There are small subsets of stars among the hundred billion in the Milky Way called ultra-cool dwarfs, which have a temperature below 2500 Kelvin. Both ultra-cool dwarfs and brown dwarfs exist at these lower temperatures. The lower temperatures indicate that these are some of the most ancient objects in our Galaxy, leading scientists to examine them for information on primitive chemical composition. The Gaia mission, which will be launched by the European Space Agency (ESA) at the end of 2013, seeks to study these compositions, among other things.

Brown dwarfs and ultra-cool dwarfs seem quite similar under observation; however, there are clear differences. For example, brown dwarfs do not reach the necessary temperature to produce nuclear reactions that characterize ultra-cool dwarfs. Some refer to brown dwarfs as “failed stars” because they lack mass.

Gaia is a satellite, currently under trial, which will conduct a census of a thousand million stars in our galaxy. The satellite will monitor each of its target stars approximately 70 times over the course of the five-year mission, precisely charting their positions, distances, movements, and changes in brightness.

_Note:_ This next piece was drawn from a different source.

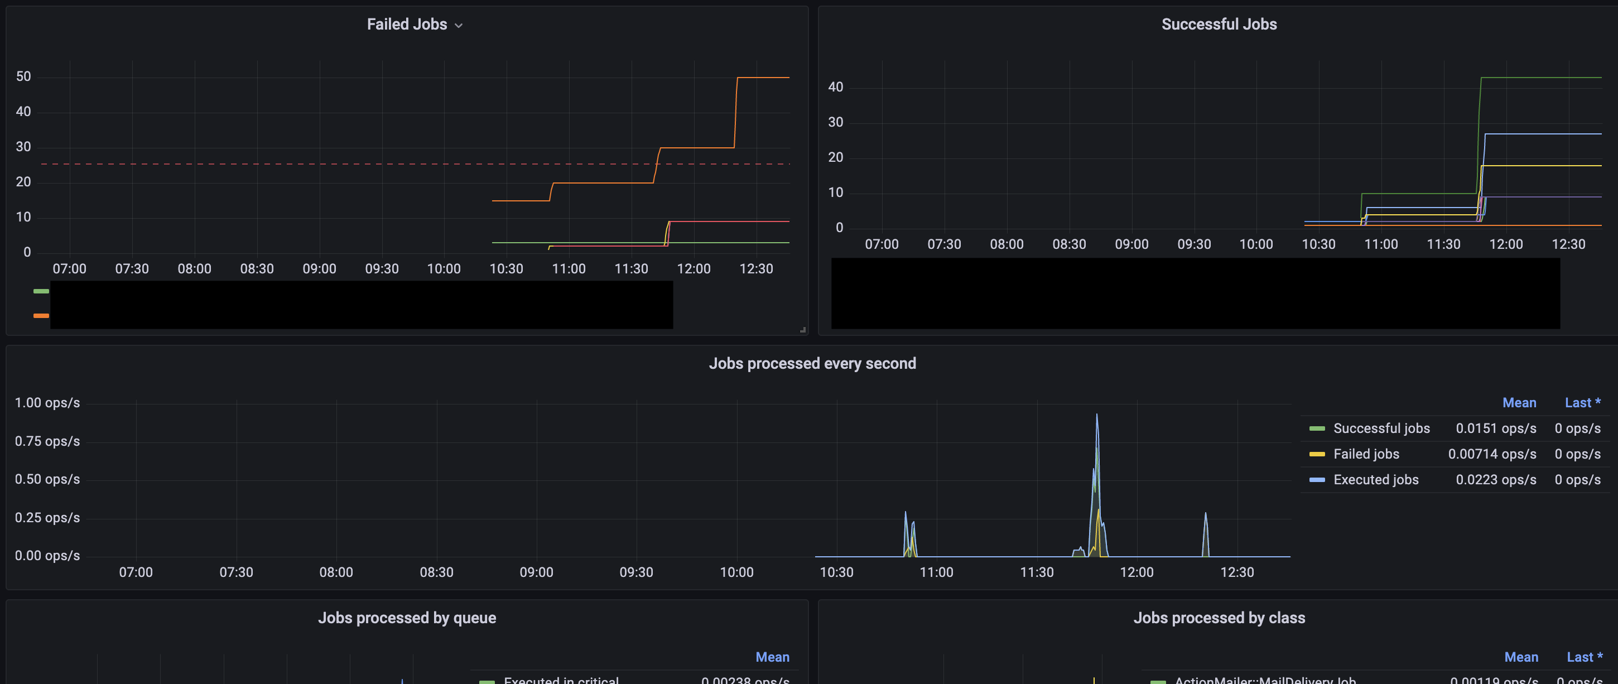Click the ActionMailer::MailDeliveryJob legend entry

point(1264,680)
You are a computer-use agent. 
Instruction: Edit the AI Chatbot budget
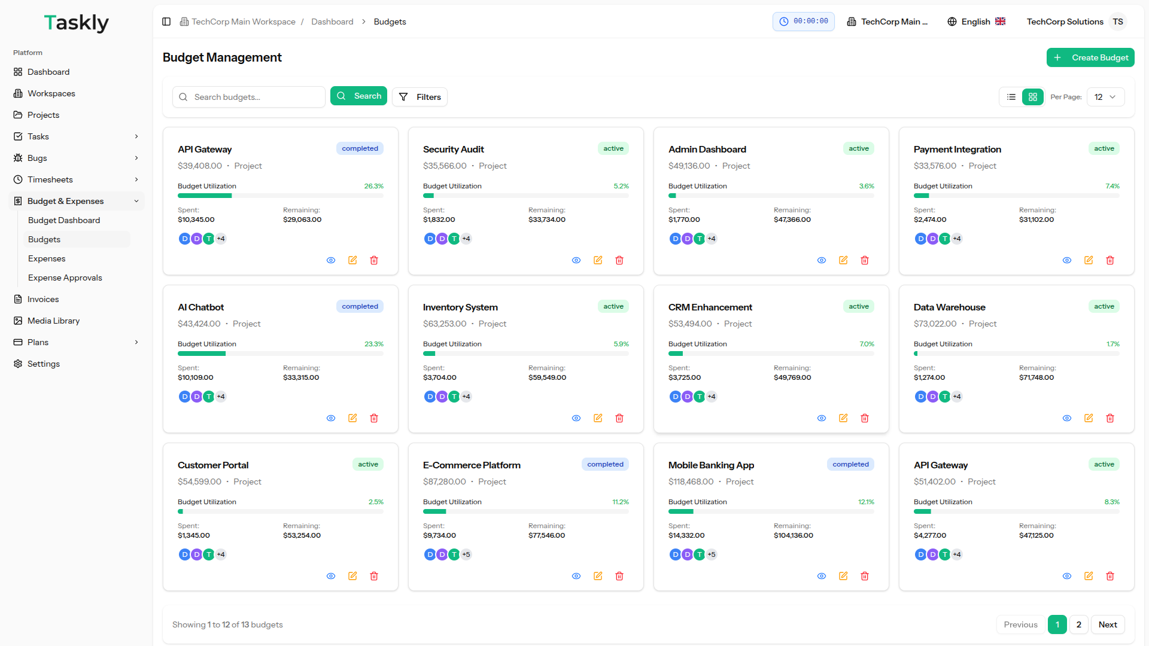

The National University of Distance Education (UNED), the Institute of Cosmos Sciences of the UB (ICCUB), the Astrobiology Center (CSIC-INTA), the University of Cádiz, and the German-Spanish Calar Alto Observatory have collaborated in a new study to develop a method that will allow Gaia to detect ultra-cool dwarfs in the Milky Way. The method to estimate physical parameters of these objects, detailed in the journal Astronomy & Astrophysics, has been validated by data mining techniques. The researchers used this data mining to make estimations while taking into account Gaia’s measurement parameters and design characteristics.

The accuracy of data has been highly improved by this new method, assuring that the estimation of ultra-cool dwarfs’ temperature will have a small margin of error. This will also considerably increase the number of ultra-cool dwarfs detected, although only a few tens of those showing a temperature lower than 1500K and weak bright in the wavelengths observed by Gaia could be detected.